Students started from scratch and did extensive user testing to come up with an the eventual ideal model of social networking—a kind of open source social network.
“A service model allows many social networks to be linked together, letting them share both content and the nature of the relationships of the people who use them," the Socialstream web site reads.
The move to “reinvent and rethink” social networking fits with Google’s previous efforts in e-mail, online documents, and search, which have been markedly different from competitors.
Socialstream features include aggregation of information from across different social networks, the ability to know when updates are made to contacts on those networks, a visual timeline of contact updates, a GoogleTalk-like sidebar, and different levels of sharing.
People could keep track of posts item such as trackbacks and favorite posts of their friends. It could also become possible to post items to Socialstream or to any particular social network.
It is unclear how a Google-backed social network aggregator would grab content from other social networks. Ms. John said the project did not consider that business issue. "Most companies say, 'You come up with the idea and we'll solve the business problems,'" Ms. John said. In theory this could steal page views from other social-networking sites, such as MySpace, and Facebook.
“All participating sites would simply share information through it,” the Socialstream web site reads. “While the centralization of social information would enhance all applications that use it, the [unified social network’s] own interface would be very simple, perhaps only focusing on preferences and privacy controls that applied everywhere.”
Google is sponsoring another Carnegie Mellon student project this year, on group scheduling, Ms. John added.
The idea of an aggregated social network is a solution to the problem of avid web users who have signed up for a variety of social-networking sites—from MySpace and Facebook to LinkedIn and Flickr—and cannot keep track of them all.
Startups such as BlueSwarm, in private beta, and Wink have some features to aggregate social networks. Also, Mozilla is developing a social-networking browser that compiles different social networks. Its screenshots look remarkably similar to Socialstream.

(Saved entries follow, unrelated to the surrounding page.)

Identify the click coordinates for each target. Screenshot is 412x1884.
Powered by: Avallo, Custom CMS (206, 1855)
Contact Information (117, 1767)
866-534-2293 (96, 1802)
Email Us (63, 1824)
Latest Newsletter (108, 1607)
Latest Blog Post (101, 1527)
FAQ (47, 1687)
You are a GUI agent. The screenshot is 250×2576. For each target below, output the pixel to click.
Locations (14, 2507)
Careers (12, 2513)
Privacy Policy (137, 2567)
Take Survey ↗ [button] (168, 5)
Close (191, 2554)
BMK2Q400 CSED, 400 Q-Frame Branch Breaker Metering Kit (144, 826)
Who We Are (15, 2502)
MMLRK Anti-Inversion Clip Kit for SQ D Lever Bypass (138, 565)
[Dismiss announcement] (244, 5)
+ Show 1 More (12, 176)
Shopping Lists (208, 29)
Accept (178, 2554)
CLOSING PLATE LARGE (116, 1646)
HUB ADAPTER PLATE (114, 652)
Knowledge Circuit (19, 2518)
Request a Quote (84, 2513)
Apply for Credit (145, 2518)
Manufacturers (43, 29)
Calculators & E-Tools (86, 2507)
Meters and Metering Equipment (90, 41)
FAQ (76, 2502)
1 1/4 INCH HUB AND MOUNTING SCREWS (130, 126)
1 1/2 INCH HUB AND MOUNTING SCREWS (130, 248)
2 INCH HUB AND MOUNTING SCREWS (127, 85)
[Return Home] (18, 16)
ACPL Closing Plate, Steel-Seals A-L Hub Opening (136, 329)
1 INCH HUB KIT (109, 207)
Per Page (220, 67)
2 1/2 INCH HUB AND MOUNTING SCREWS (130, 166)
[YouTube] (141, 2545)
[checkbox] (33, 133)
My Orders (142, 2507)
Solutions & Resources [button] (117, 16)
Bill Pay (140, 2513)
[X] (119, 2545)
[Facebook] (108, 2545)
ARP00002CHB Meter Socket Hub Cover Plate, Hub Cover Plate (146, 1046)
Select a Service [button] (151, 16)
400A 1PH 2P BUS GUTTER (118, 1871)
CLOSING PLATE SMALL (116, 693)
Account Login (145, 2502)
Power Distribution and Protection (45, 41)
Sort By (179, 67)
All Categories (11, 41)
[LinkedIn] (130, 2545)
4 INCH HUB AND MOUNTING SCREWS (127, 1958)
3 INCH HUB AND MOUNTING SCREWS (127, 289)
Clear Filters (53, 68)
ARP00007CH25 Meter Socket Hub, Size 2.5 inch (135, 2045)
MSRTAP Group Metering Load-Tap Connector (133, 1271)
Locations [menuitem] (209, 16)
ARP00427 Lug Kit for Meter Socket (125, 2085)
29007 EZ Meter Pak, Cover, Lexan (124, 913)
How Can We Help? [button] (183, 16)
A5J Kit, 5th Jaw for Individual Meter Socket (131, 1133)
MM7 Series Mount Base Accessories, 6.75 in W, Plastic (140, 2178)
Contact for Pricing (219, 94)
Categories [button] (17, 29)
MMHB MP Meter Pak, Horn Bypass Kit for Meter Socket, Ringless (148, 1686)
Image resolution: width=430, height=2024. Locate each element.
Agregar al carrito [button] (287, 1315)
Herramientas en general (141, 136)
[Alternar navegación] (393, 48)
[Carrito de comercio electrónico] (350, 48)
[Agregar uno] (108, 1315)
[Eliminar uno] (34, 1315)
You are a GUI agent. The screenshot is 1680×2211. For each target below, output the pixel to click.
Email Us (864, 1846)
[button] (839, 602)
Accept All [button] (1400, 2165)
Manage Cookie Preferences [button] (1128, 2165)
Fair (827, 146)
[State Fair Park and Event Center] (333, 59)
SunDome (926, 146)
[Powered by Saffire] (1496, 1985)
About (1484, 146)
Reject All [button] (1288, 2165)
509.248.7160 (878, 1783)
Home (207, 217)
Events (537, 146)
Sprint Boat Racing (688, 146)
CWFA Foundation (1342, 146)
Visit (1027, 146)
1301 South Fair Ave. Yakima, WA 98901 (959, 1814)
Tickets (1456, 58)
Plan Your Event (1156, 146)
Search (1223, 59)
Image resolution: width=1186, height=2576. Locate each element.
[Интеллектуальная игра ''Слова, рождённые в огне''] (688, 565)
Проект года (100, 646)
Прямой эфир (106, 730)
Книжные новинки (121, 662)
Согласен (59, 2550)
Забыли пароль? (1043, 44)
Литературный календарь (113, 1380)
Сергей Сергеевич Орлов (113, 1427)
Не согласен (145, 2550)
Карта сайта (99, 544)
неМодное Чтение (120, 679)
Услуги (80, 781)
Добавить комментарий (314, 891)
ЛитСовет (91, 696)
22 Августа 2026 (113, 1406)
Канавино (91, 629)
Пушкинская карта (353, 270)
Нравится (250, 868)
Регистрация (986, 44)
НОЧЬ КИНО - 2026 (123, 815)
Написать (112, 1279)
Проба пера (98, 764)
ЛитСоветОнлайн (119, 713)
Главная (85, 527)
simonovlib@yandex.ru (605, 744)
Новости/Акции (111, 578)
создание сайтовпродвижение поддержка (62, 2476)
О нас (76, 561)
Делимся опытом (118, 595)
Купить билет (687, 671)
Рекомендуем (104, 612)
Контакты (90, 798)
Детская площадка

Google’s lone current social network offering, Orkut, is not ranked in the top ten by Hitwise for
Socialstream was a master’s degree project at Carnegie Mellon’s Human Computer Interaction Institute and it is unclear when or if Google would launch such a product. Ms. John does not know whether Google has bought or licensed social stream. However, one of the students on the project, J. Nicholas Jitkoff has been hired at Google, she said.
Socialstream does give a sense of Google’s strategy in social networking: rather than build a product to compete with the dominant players—MySpace and Facebook—it appears ready to create a meta-social network to reshape the industry by providing a badly needed tool for which the proliferation of social networks has created a need.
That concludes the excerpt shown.